• Ваши задания:
#1 Определите по тексту о «последнем Боге» у Хайдеггера, соответствуют ли ему утверждения (а), (б), (в). На каждое ответьте «да» или «нет» и приведите дословно решающие слова текста.
(а) Слово «последний» в словосочетании «последний Бог» означает конец или прекращение.
(б) Истина бытия обнаруживается только в вот-бытии.
(в) Вот-бытие стоит между человеком и природой.
#2 Переведите на английский язык предложение из текста о «последнем Боге» у Хайдеггера: «Бытие как событие-присваивания есть условие появления «последнего Бога».»
#3 Чье мнение приводится в тексте о «последнем Боге» у Хайдеггера в подтверждение того, что «последний Бог» собирает прошлых богов в последней и высшей сущности божественности?

• Текст для чтения:
----------------------------------------

Бытие, открытое мышлению как прыжку, должно быть основано в мышлении как основание. Истина бытия, по Хайдеггеру, осуществляется как основывающее основание, в котором она основывает вот-бытие. Благодаря этому основывающее основание достигается и принимается, так что истина бытия обнаруживается. Истина бытия испытывается здесь в ее присваивании: она позволяет основанию основывающе осуществляться в своей сути и строить на этом основании, приводить к основанию. При этом истина бытия обнаруживается только в вот-бытии. В подобном видении вот-бытия окончательно исчезает возможность прошлого понимания человека как animal ratonale. «Вот-бытие приходит к основыванию только из просветляющего отношения вот к самосокрытию как бытию»[9]. Человек предстает как «искатель бытия», «хранитель истины бытия» и «страж тишины шествия последнего Бога», но сам он обоснован в вот-бытии. Вот-бытие, как и бытие, занимает позицию «между», определенную тем, что вот-бытие стоит между человеком (как исторически обоснованным) и богами (в их истории). Бытие как событие-присваивания определяет и сущность Бога в той мере, в какой «присутствие богов» нуждается в бытии. Хайдеггер замечает, что бытие в бытийно-историческом мышлении не является определением самого Бога, но бытием того, в чем нуждается раскрытие Бога. Бытие занимает позицию пространственно-временного «между» богами и человеком. Мышление из прыжка в суть бытия способно прийти в «отдаленную близость последнего Бога», поскольку это мышление основывает «творческое сохранение Бога», того Бога, «который обнаруживается как Бог только в труде и жертве, действии и мышлении бытия»[10].
«Последний Бог» может быть понят, только если будет испытано и описано бытие в своей истине. Бытие как событие-присваивания есть условие появления «последнего Бога». Бытие предстает как «путевой след последнего Бога», даже если оно осуществляется как учреждение вот-бытия. Хайдеггер разбирает существительное и прилагательное из словосочетания «последний Бог», чтобы отличить свое понимание от привычного употребления этих слов. «Последний» не означает конец или прекращение. «Последнее есть то, что не только нуждается в отдаленнейшем предшествовании, но само оно и есть, не окончание, но глубочайшее начало, которое, выступая в самое далекое, решающим образом настигает себя»[11]. Под «Богом» понимается «совсем иной Бог», совсем иной в противоположность прошлому пониманию Бога, особенно христианскому. С понятием «последний Бог» Хайдеггер стремится поднять ввысь «сущность исключительности божественной сущности». Как полагает О. Пеггелер, «последний Бог» для Хайдеггера «не просто иной Бог в противоположность прошлым богам, скорее он собирает их в последней и высшей сущности божественности»[12]. Как и боги Гельдерлина, «последний Бог» обретает свою сущность в намеках. «Своей сутью обладает Он и в намеке, в приступании и ненаступлении прибытия, и в бегстве прошлых богов и в их скрытом превращении»[13]. Вместе с ним открывается другое время-пространство, которое стоит перед решением, удаляются боги или, наоборот, приходят. Поэтому «последний Бог» и противостоит всем прошлым богам. «Последний Бог обладает своей исключительной исключительностью и тем самым стоит вне всех тех рассчитывающих определений, которые подразумеваются в названиях “моно-теизм”, “пан-теизм” и “атеизм”»[14]. Вместе с концом метафизики, установленным ницшевским нигилизмом, для Хайдеггера приходит к концу и всякий «теизм». «Последний Бог» выходит за пределы всех видов теизма. Вместе со смертью Бога иудео-христианской апологетики «исчезает и всякий теизм».

----------------------------------------

• Исходные данные:

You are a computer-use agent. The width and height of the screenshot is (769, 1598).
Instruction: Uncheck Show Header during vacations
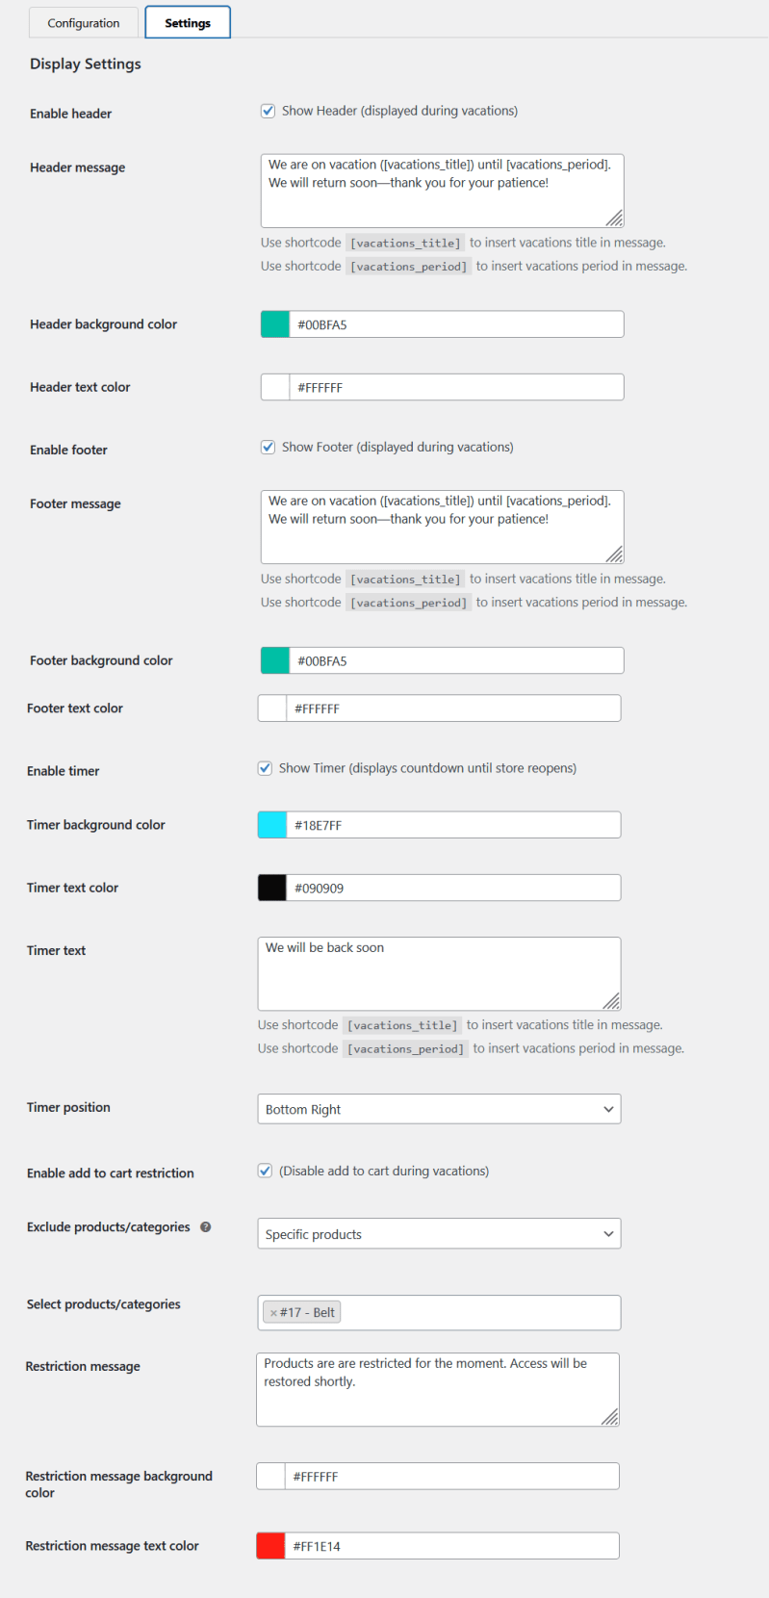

----------------------------------------

• Ответы:
#1
(а) Нет: «„Последний“ не означает конец или прекращение».
(б) Да: «При этом истина бытия обнаруживается только в вот-бытии».
(в) Нет: «вот-бытие стоит между человеком (как исторически обоснованным) и богами (в их истории)».

#2 Being as the event of appropriation is the condition for the appearance of the "last God."

#3 Мнение О. Пеггелера.